Low Res: Look Back With Knife
Cosmo Elliptic

VA: 15 Exitos Grandes de Electro
Cosmo Elliptic

Daniel Zelonky's productions under the Low Res and Crank monikers may not be sui generis but they certainly come close to sounding like nothing you've ever heard before. Impossible to pigeon-hole, the material might best be described as “supra-galaxial cyberspace jazz” (proving the point even further, in August 2007, under the title Sun Ra Impossible Space Circus, Zelonky collaborated with several Sun Ra Arkestra members in a live performance of Sun Ra compositions at the New York Knitting Factory). It's a hyper-agitated and mutating cauldron of dizzying sound (one track's even tellingly titled “Spasmo Cybo”) where moments of techno and jazz perpetually bob to the congealing music's surface.
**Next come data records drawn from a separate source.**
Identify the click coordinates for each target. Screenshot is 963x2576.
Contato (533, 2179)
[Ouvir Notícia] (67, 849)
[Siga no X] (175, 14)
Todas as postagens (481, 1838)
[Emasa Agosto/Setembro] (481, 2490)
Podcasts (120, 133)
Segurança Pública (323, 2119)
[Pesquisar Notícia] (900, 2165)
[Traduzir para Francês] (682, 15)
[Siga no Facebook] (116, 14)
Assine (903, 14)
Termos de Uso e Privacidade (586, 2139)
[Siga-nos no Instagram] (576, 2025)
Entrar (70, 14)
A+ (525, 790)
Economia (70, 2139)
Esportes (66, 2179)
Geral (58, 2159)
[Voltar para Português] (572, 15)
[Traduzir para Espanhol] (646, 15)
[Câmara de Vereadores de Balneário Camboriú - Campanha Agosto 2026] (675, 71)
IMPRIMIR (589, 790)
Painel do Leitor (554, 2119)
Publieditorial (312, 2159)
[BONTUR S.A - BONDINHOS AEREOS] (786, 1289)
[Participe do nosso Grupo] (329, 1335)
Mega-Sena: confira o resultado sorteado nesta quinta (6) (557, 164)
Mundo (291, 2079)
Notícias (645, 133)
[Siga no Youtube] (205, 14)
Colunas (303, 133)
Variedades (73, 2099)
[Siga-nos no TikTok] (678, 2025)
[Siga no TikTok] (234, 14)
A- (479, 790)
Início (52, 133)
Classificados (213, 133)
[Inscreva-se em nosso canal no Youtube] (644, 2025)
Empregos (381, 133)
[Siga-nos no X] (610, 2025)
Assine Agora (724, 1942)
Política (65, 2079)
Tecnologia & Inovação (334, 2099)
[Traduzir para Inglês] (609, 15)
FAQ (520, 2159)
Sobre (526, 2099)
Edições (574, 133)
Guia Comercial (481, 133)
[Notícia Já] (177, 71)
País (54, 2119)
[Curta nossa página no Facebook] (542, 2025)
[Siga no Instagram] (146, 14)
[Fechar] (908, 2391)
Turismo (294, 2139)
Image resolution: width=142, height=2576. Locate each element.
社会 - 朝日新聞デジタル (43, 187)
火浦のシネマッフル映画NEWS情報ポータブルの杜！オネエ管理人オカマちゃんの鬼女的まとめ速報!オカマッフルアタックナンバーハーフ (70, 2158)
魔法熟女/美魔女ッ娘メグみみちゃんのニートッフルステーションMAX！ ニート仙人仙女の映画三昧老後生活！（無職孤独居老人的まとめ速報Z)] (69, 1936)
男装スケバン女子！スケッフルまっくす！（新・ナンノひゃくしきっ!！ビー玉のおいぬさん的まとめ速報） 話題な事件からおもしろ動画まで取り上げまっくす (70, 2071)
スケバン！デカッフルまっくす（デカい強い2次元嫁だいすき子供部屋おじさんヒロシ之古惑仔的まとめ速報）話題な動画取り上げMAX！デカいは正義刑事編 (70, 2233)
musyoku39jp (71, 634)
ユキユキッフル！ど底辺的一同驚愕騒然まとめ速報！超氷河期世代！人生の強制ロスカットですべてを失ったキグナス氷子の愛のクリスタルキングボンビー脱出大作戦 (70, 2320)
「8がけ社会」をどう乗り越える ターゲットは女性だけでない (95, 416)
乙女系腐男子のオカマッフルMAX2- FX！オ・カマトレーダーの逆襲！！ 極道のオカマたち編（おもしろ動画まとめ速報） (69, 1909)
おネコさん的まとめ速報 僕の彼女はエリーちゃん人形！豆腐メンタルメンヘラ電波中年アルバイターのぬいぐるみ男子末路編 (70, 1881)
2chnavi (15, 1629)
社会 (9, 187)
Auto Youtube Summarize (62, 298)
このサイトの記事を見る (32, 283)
Two of the releases on Zelonky's new label collect riveting material he's produced over a number of years under the Crank, Low Res, Joey Mook, and Lester Pride aliases.

The hefty 15 Exitos Grandes de Electro is uniformly strong, with Crank material like “Jerk” elevating things to an even more unhinged plateau than the others. The pounding bass drum aside, Crank's “Infantile Narcosis” might be likened to a sonic portrait of a deranged soul viciously tearing at his body, attempting to remove imagined insects crawling beneath the skin. Like Joey Mook's “Askew,” Lester Pride's “Felatique” spills clavinet funkiness over a steamy, cyber-Afro-jazz pulse, while traces of Kraftwerk surface in “Nubians of Teutonia.” Some of the material could even pass for outtakes from Weather Report's Mr. Gone sessions (the slinky Joey Mook cut “Clams” is a close cousin to Pastorius's “River People”).

Without question, Look Back With Knife's opening live piece, “Low Resolution Truth,” where MC Non Genetic testifies over a free jazz-styled meltdown of organ, drums, and sax, is clearly the set's wildest moment. The collection, which comprises eleven pieces spanning a nine-year period (1994 to 2003) and includes unreleased, rare, and live tracks, is as mind-altering as 15 Exitos Grandes de Electro. Stylistic diversity abounds: “Struttin',” “Electonal Version,” and “Dirty Lamentable Scheme” dig into space-dub hip-hop grooves while “Lamb Baah” and “Pandementiavan” traffic in blustery jazz-funk and space-lounge respectively. The most ear-friendly piece is “Blue Ramen #1 (samba)” which features a female vocalist drifting through a melody reminiscent of both “ Moon River ” and “Goldfinger.”

If Joe Zawinul and Bootsy Collins were abducted by aliens, transported to Saturn, and commanded to instruct the planet's inhabitants in the fine art of jazz-funk, the results might sound much like the 23rd-century Weather Report-meets-James Brown space jazz that appears throughout the two releases.